Ada ou l'ardeur by Vladimir Nabokov

Ada ou l'ardeur by Vladimir Nabokov

Auteur:Vladimir Nabokov [Nabokov, Vladimir]
La langue: fra
Format: epub
Publié: 2017-07-21T22:56:42+00:00


CHAPITRE XLII

Ada disait souvent qu’à moins d’être très cruel ou très bête, ou de téter encore sa mère, on ne pouvait être heureux sur Démonia, notre magnifique planète. Van avait maintenant le sentiment que pour survivre sur cette terrible Antiterra, dans le monde multicolore et mauvais au sein duquel il était né, il lui fallait préalablement détruire, ou tout au moins mutiler pour la vie, deux de ses habitants. Il était essentiel qu’il les retrouvât immédiatement ; un simple retard pouvait compromettre son pouvoir de survie. La volupté que lui causerait leur destruction ne guérirait point son cœur, mais elle lui rincerait certainement la cervelle. Les deux hommes se trouvaient en deux lieux différents dont aucun n’évoquait une topographie précise, un numéro de rue bien défini, un cantonnement identifiable. Van espérait, si le sort consentait à l’aider, les châtier de manière honorable. Il n’avait pas prévu que le sort déploierait en sa faveur un zèle poussé jusqu’à la farce, d’abord en dirigeant ses pas, puis en s’immisçant dans son entreprise pour devenir bientôt un auxiliaire sur-coopératif.

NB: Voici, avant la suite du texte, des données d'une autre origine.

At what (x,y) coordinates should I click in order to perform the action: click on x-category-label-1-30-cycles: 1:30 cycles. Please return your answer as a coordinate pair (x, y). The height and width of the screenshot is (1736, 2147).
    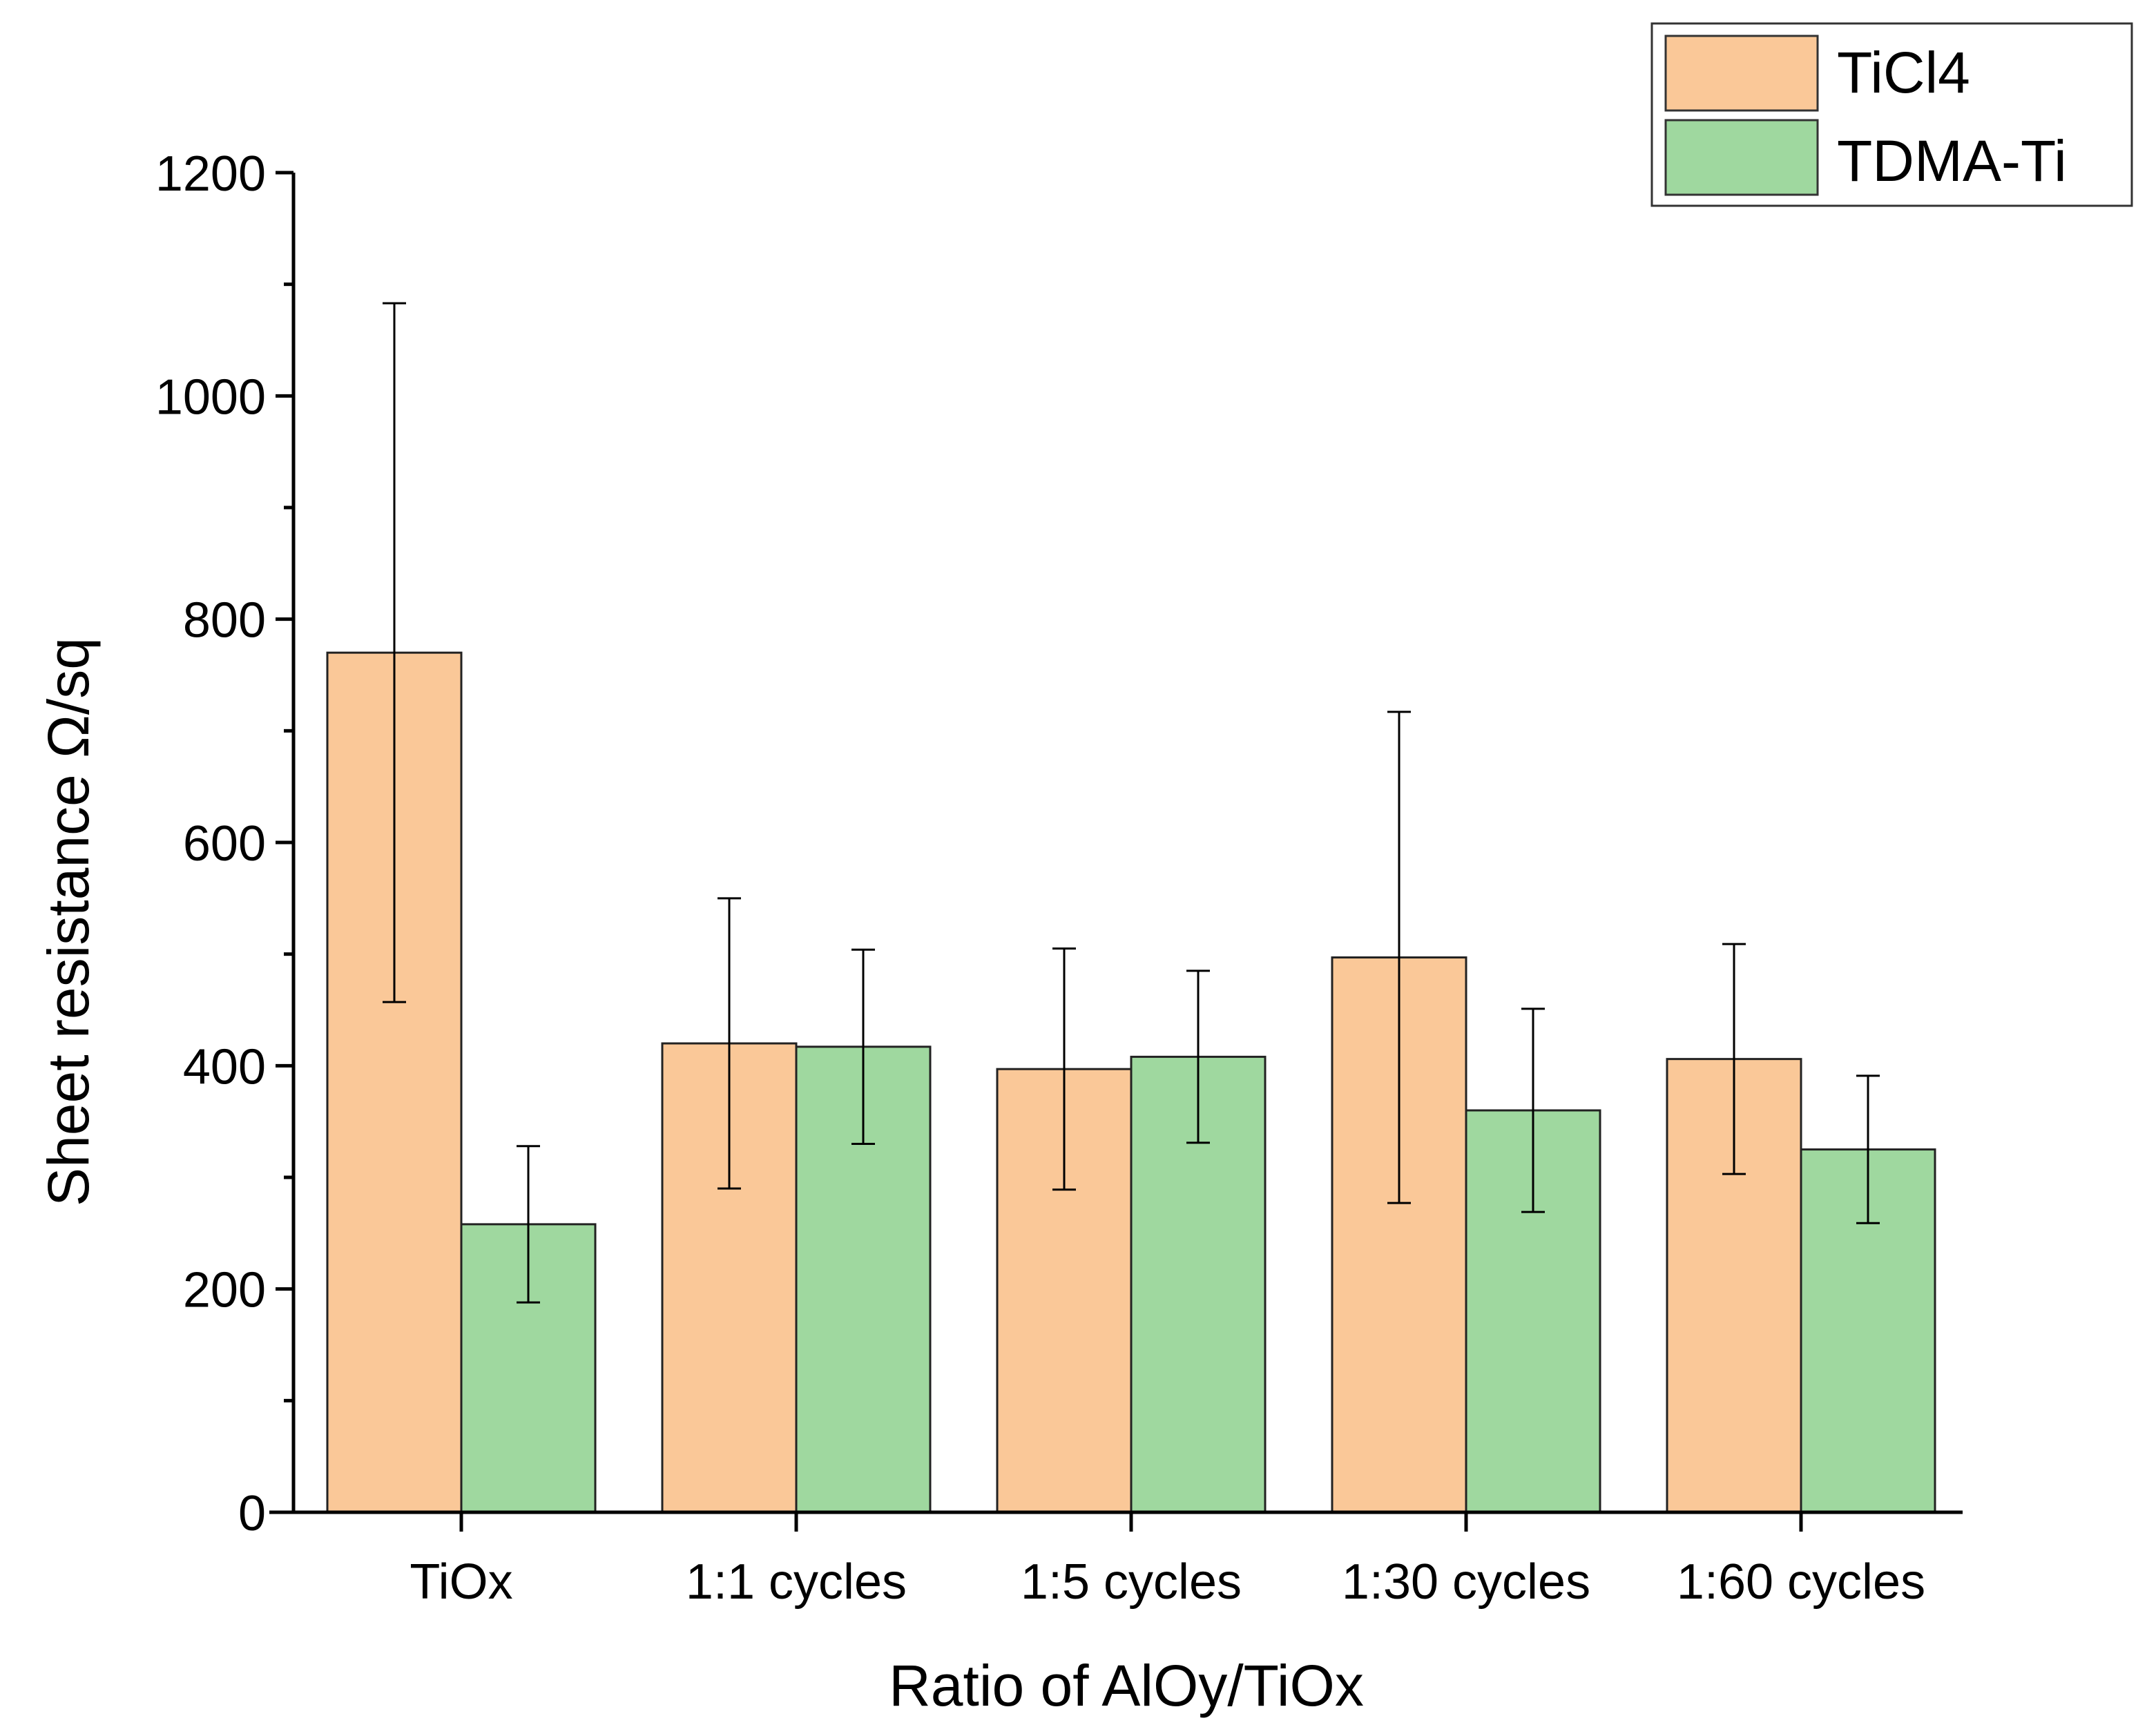
    Looking at the image, I should click on (1466, 1582).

Il résolut de se rendre d’abord à Kalougano pour régler son compte à Herr Rack. Calé dans le coin d’un compartiment rempli de jambes et de voix, Van s’endormit, de souffrance et de désarroi, tandis que le superexpress filait, vers le nord, à cent cinquante kilomètres à l’heure. Il sommeilla jusqu’à midi et descendit à Ladoga, où, après une attente interminable, il prit un autre train, encore plus cahotant, encore plus bondé. Alors que, de couloir en couloir, il se frayait un chemin zigzaguant en maudissant tout bas les amateurs de paysage qui ne remuaient seulement pas les fesses pour le laisser passer, et en cherchant désespérément un refuge confortable dans un des compartiments à quatre places qui composaient les voitures de « première », il aperçut Cordula et sa mère assises l’une en face de l’autre auprès de la fenêtre ; les deux autres places étaient occupées par un gros monsieur d’un âge respectable qui portait une perruque brune à l’ancienne (avec la raie au milieu), et par un petit garçon à lunettes, habillé d’un costume marin ; le petit garçon était assis à côté de Cordula qui lui proposait justement la moitié de sa barre de chocolat. Une idée véritablement lumineuse traversa l’esprit de Van ; il entra dans le compartiment, mais la mère de Cordula ne le reconnut pas aussitôt et l’émoi des re-présentations joint à une embardée de la voiture fut cause que Van posa le pied sur le soulier de prunelle du voyageur âgé, lequel poussa un cri aigu et dit, d’une voix indistincte mais non pas impolie : « Pitié pour ma goutte (ou, “faites donc attention”, ou encore “ouvrez l’œil”), jeune homme !

— Il ne me plaît pas qu’on m’appelle jeune homme ! » dit Van à l’infirme avec une violence de ton tout à fait injustifiée.

« Il t’a fait mal, grand-père ? » demanda le petit garçon.

« Et comment, dit le grand-père, mais mon cri de douleur était dénué de toute intention blessante.